◆ Directive: Copy word for word the lines in the records below, from the line with "Where should I click to: Switch" up to and including the line with "pyautogui.click(x=422, y=62)".

[Saved data entries]
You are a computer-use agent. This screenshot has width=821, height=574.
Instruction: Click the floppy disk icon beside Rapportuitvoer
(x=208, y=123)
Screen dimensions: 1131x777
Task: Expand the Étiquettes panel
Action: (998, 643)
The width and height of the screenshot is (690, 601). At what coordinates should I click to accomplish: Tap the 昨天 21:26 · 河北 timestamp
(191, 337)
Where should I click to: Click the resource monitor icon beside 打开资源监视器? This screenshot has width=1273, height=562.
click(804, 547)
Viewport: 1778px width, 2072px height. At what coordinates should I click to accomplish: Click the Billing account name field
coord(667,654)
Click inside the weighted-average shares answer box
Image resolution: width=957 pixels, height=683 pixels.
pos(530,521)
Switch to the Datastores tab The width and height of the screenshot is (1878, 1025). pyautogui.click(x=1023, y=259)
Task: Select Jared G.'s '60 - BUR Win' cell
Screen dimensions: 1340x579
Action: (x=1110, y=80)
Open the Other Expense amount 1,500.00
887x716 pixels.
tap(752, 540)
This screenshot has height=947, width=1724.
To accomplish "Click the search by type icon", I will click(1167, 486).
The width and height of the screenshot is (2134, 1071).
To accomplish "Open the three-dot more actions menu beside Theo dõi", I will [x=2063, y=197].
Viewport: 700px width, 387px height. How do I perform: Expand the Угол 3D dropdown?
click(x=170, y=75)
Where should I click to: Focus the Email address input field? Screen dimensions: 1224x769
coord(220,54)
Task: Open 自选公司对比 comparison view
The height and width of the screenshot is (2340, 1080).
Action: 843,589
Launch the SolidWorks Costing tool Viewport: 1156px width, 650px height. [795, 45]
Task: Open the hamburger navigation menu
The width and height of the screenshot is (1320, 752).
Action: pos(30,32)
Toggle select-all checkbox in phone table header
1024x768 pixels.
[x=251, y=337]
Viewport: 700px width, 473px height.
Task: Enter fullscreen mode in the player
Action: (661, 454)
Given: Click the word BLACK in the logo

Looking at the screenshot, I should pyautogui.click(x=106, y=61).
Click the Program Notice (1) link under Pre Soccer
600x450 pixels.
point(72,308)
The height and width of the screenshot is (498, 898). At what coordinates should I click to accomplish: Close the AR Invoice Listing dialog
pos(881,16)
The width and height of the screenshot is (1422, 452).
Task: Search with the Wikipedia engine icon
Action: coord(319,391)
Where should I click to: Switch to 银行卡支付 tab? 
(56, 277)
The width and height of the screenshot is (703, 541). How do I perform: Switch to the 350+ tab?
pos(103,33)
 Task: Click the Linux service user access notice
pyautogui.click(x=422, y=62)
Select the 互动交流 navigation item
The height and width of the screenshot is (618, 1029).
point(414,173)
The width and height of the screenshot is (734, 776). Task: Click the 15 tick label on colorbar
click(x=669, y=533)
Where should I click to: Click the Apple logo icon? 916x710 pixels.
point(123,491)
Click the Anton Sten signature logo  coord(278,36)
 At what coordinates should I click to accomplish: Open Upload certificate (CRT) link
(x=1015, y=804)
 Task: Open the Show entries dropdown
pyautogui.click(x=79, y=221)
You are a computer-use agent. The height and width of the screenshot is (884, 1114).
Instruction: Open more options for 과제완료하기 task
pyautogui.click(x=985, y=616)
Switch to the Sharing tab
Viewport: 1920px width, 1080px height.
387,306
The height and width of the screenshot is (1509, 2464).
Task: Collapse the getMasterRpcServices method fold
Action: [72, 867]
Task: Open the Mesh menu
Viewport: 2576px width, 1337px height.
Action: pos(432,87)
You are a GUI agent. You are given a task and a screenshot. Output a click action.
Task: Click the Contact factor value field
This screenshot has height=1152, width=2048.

◆ Answer to this problem:
Where should I click to: Switch to 银行卡支付 tab? 
(56, 277)
The width and height of the screenshot is (703, 541). How do I perform: Switch to the 350+ tab?
pos(103,33)
 Task: Click the Linux service user access notice
pyautogui.click(x=422, y=62)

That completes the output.